#### Instructions for the task
Below are some entries. Repeat exactly the lines from the one with "0032 (181, 2116)" through the one with "Коментар (39, 2328)", and only those.

#### Records supplied

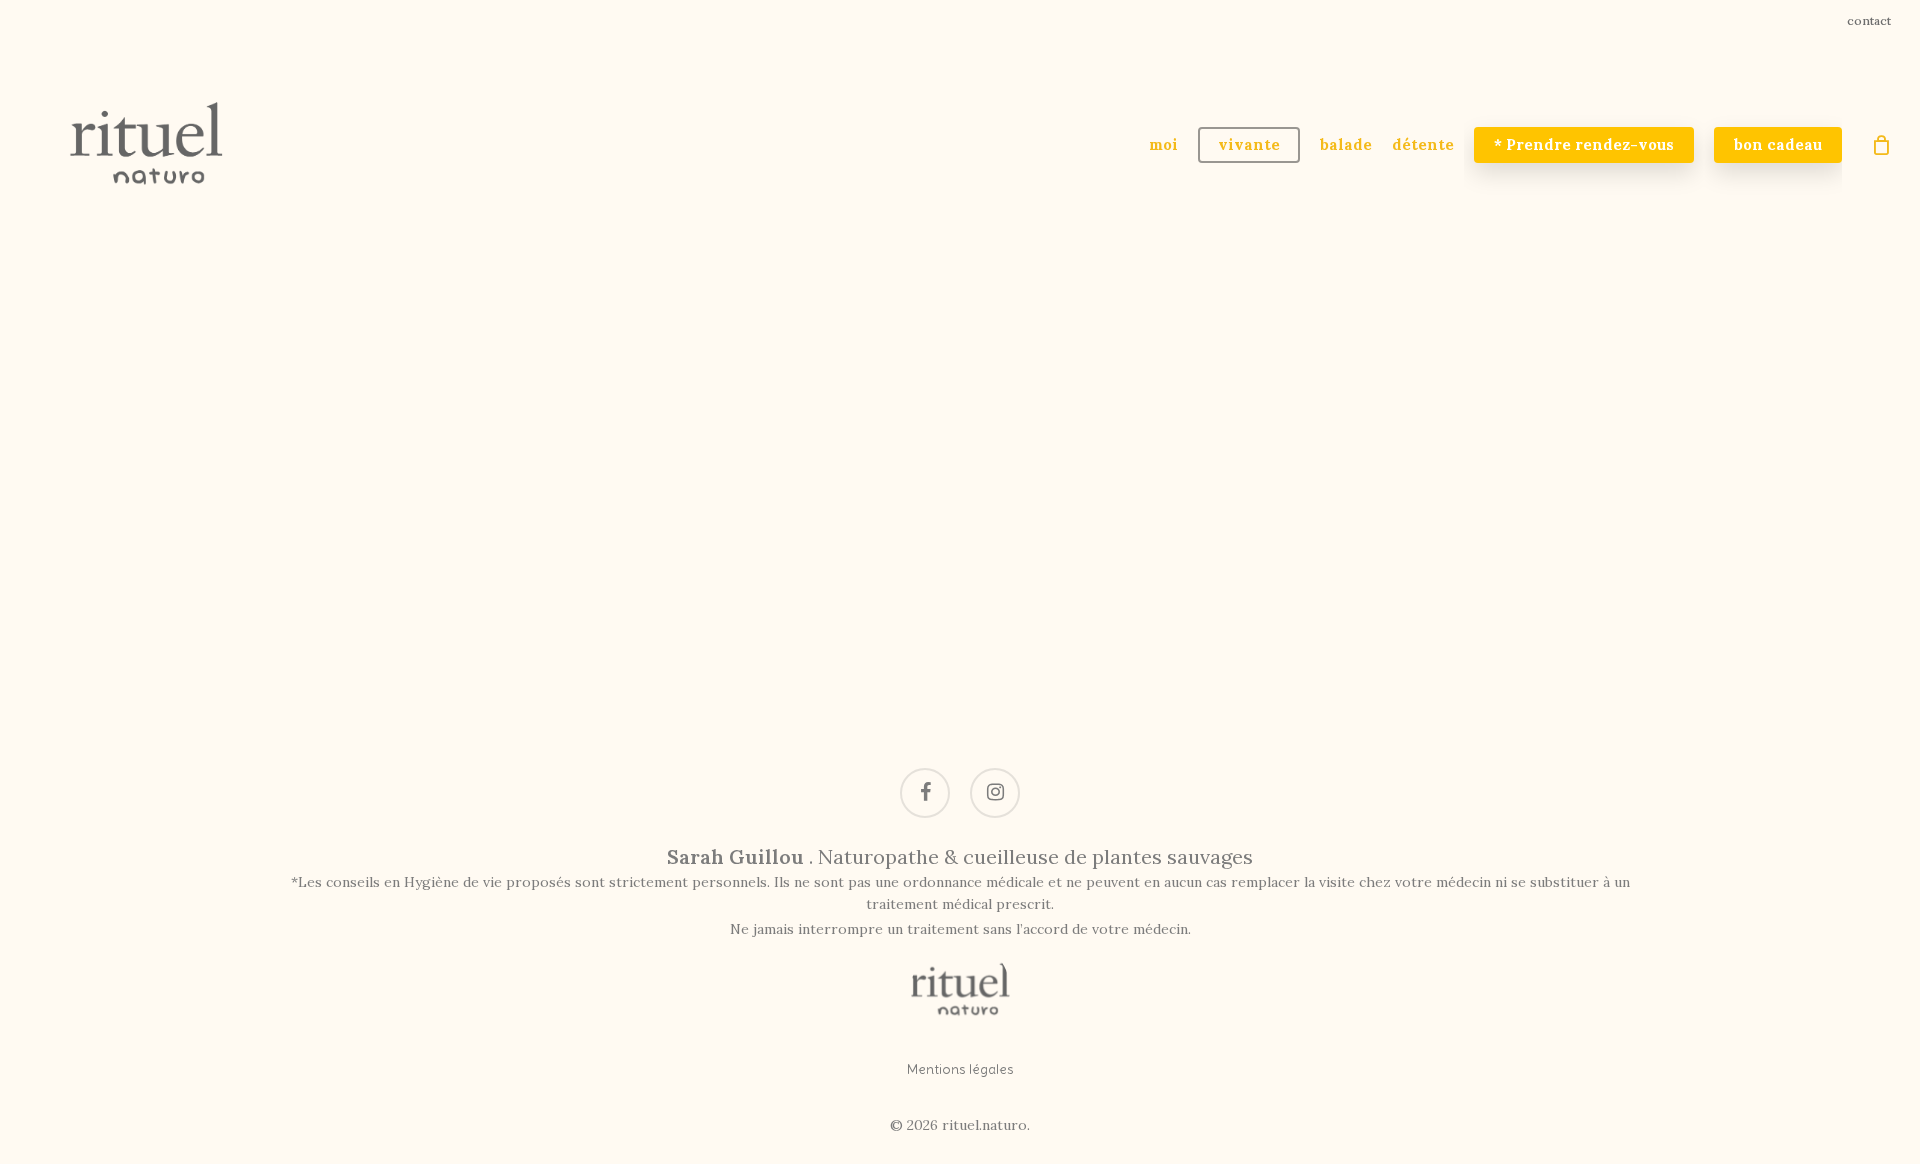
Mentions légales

--

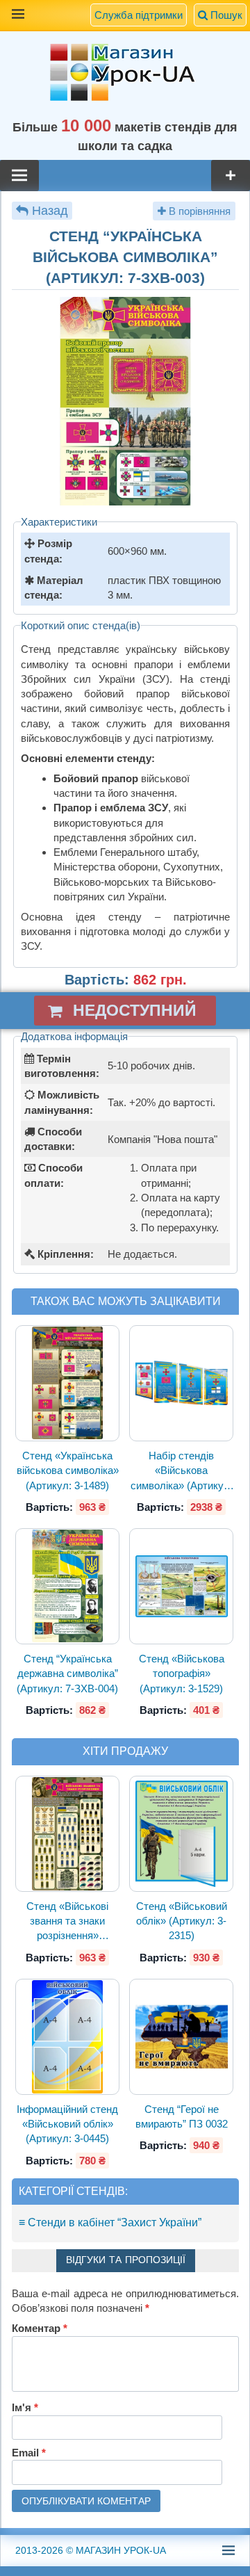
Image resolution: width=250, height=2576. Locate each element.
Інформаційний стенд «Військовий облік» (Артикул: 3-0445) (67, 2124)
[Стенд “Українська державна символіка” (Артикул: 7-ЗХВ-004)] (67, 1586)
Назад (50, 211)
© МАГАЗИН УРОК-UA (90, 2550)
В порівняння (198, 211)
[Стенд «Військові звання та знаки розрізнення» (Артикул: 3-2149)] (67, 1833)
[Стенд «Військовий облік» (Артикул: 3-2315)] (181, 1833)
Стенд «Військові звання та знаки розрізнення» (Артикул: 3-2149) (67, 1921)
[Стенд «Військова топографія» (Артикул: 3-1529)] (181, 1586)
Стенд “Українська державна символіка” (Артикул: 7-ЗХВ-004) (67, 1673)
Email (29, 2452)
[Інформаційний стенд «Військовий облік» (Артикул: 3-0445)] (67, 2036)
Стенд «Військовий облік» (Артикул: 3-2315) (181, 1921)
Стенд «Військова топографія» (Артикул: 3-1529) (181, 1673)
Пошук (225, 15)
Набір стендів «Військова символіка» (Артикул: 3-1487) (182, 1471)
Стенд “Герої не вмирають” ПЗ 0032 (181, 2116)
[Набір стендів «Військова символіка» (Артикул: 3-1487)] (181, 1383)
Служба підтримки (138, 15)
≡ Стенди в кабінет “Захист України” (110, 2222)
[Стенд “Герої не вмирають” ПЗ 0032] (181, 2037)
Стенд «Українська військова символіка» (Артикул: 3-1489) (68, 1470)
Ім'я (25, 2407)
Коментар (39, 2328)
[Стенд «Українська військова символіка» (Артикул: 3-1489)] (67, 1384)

#### Exercise response
Стенд “Герої не вмирають” ПЗ 0032 (181, 2116)
[Набір стендів «Військова символіка» (Артикул: 3-1487)] (181, 1383)
Служба підтримки (138, 15)
≡ Стенди в кабінет “Захист України” (110, 2222)
[Стенд “Герої не вмирають” ПЗ 0032] (181, 2037)
Стенд «Українська військова символіка» (Артикул: 3-1489) (68, 1470)
Ім'я (25, 2407)
Коментар (39, 2328)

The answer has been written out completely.